I’ve decided, after much consideration, I don’t like Christmas.
There’s nothing sadder in this world than to awake Christmas morning and not be a child.
Oh I used to love Christmas, the presents were the best part, of course — as a child in this Western society I always had high hopes at this time of year and naturally they were never fulfilled as much as I would have liked, but still the house was awash with remnants of wrapping paper, bits of toys that had been left while I occupied myself with whatever new present had taken my fancy for those 5 minutes.
Mother would be upset at the fact that I got too many presents. Father would get upset with Mother.
As time passed presents became less than expected.
As more time passed presents were no longer an issue.
But still, arguments of some sort ensued. Naturally.
Everyone has their expectations. These days all I hope for is the hang out with my cousins, enjoy some drinks and have some good times. I don’t expect presents. I get some, not many, but some. Either way, I don’t have expectations for any.
The true meaning of Xmas is an imaginary man who sees everything you do and rewards you if you’re good all year. Just like Santa.
After weeks of shopping it all comes down to one day. One meal. One, or two (or three or four families). Alcohol, sweets, presents. The usual crap. But still ONE day.

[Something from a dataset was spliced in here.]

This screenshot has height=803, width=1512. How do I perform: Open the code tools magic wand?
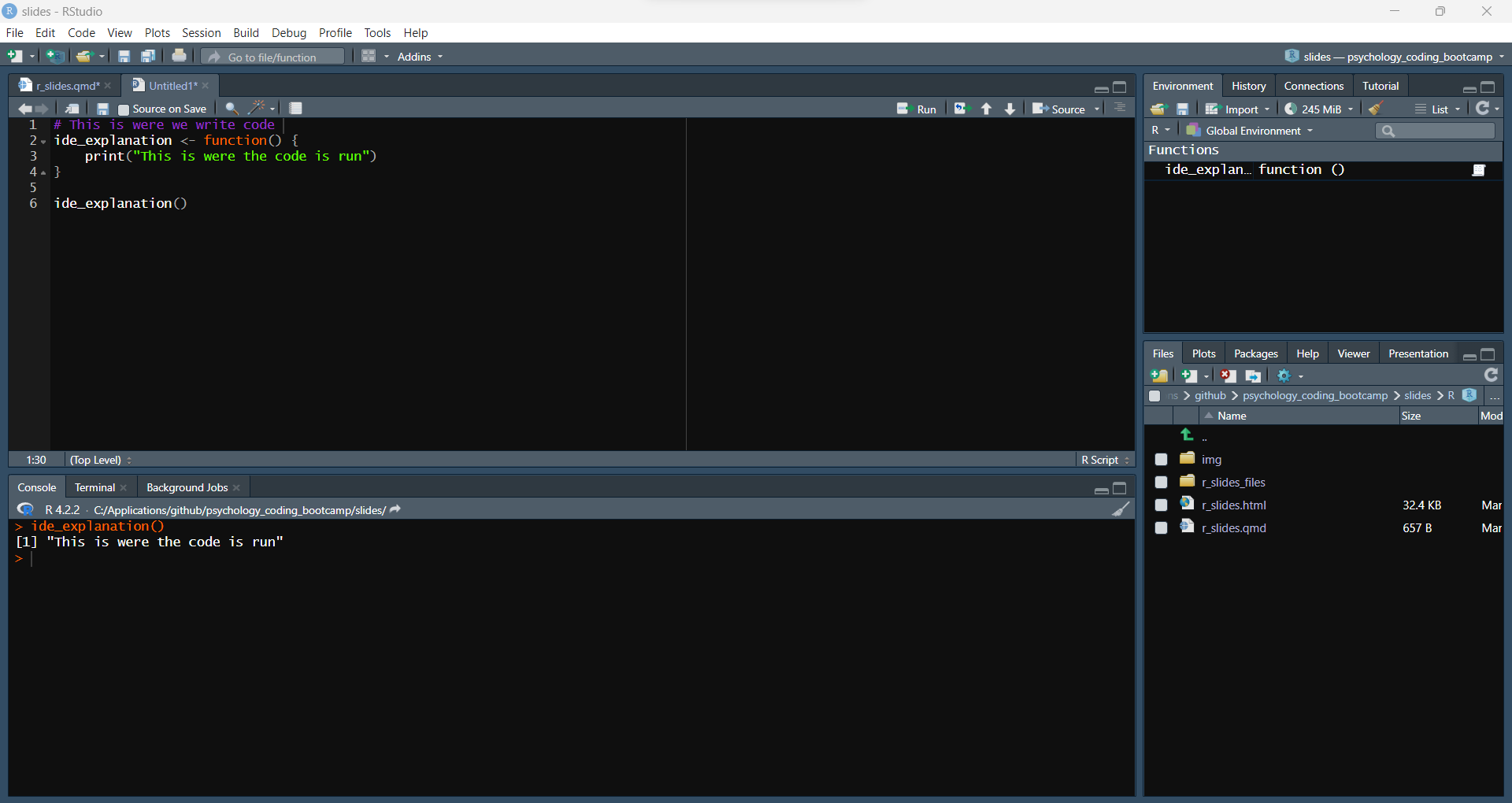[x=257, y=109]
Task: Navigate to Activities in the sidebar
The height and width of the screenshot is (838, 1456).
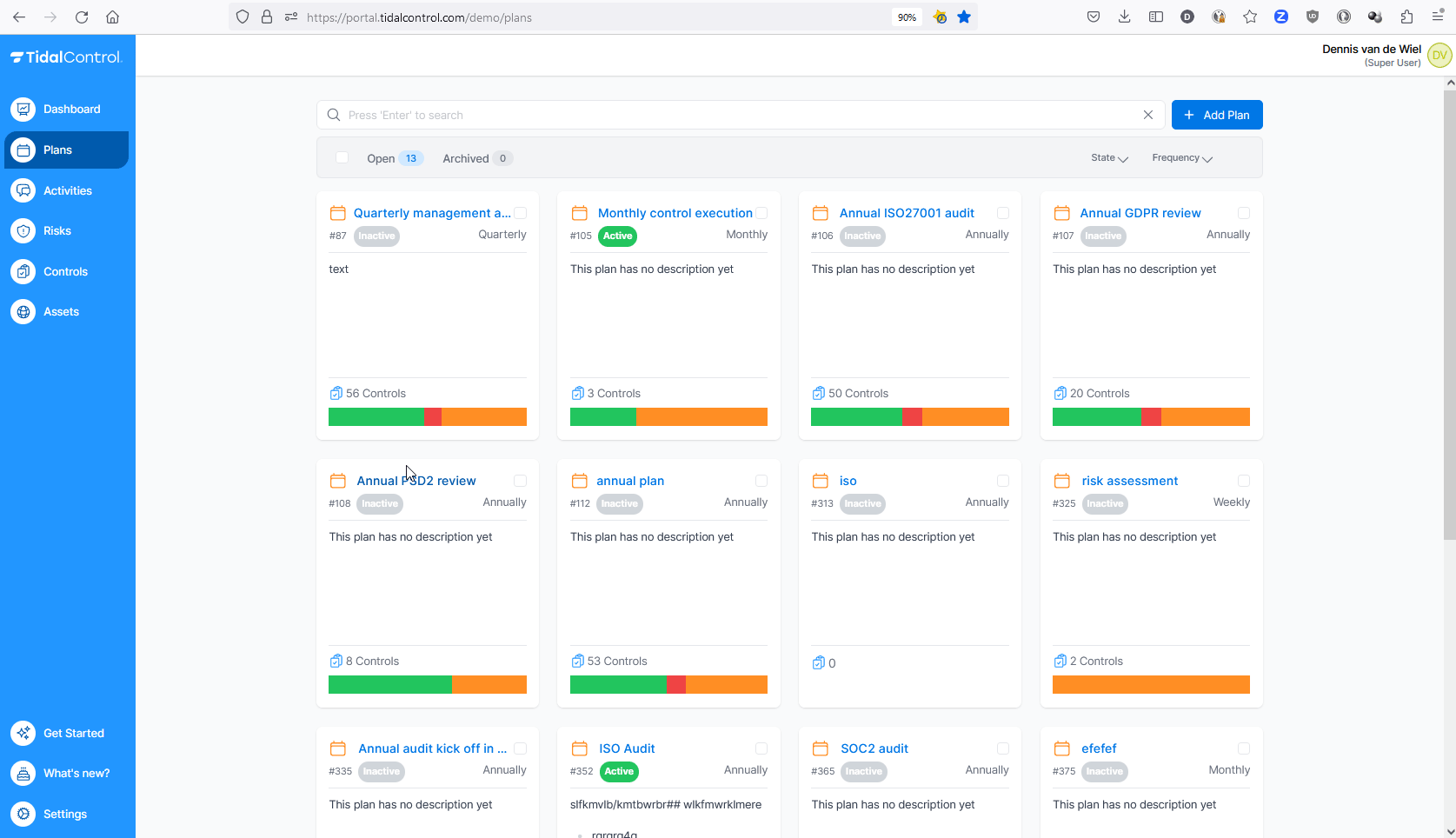Action: pyautogui.click(x=67, y=191)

Those who believe in the Christian God will profess that the day is in honour of the birth of Jesus/God. That may be the meaning of Christmas for some. it’s irrelevant. Celebrations in December pre-date all the Christian motives. Moreso: If you believe in the Christian God, and even if you don’t, you’ll be aware that they also profess the meaning to be about peace, love and goodwill to all men.” But they don’t have a monopoly on that. Each are great aspirations and hopes to have, a turkey dinner and selection boxes are necessary for that.
Praying for it, spending a lot of money and creating a host of traditions will not fix it either. Just like Christianity itself, the real meaning is unique to everyone. To me. It’s just a few days to chill out in front of some really shit T.V.
I’m not bitter. I’m just pissed off at the pressure to perform and the family breakdowns as a result of expectations not met. Not next year!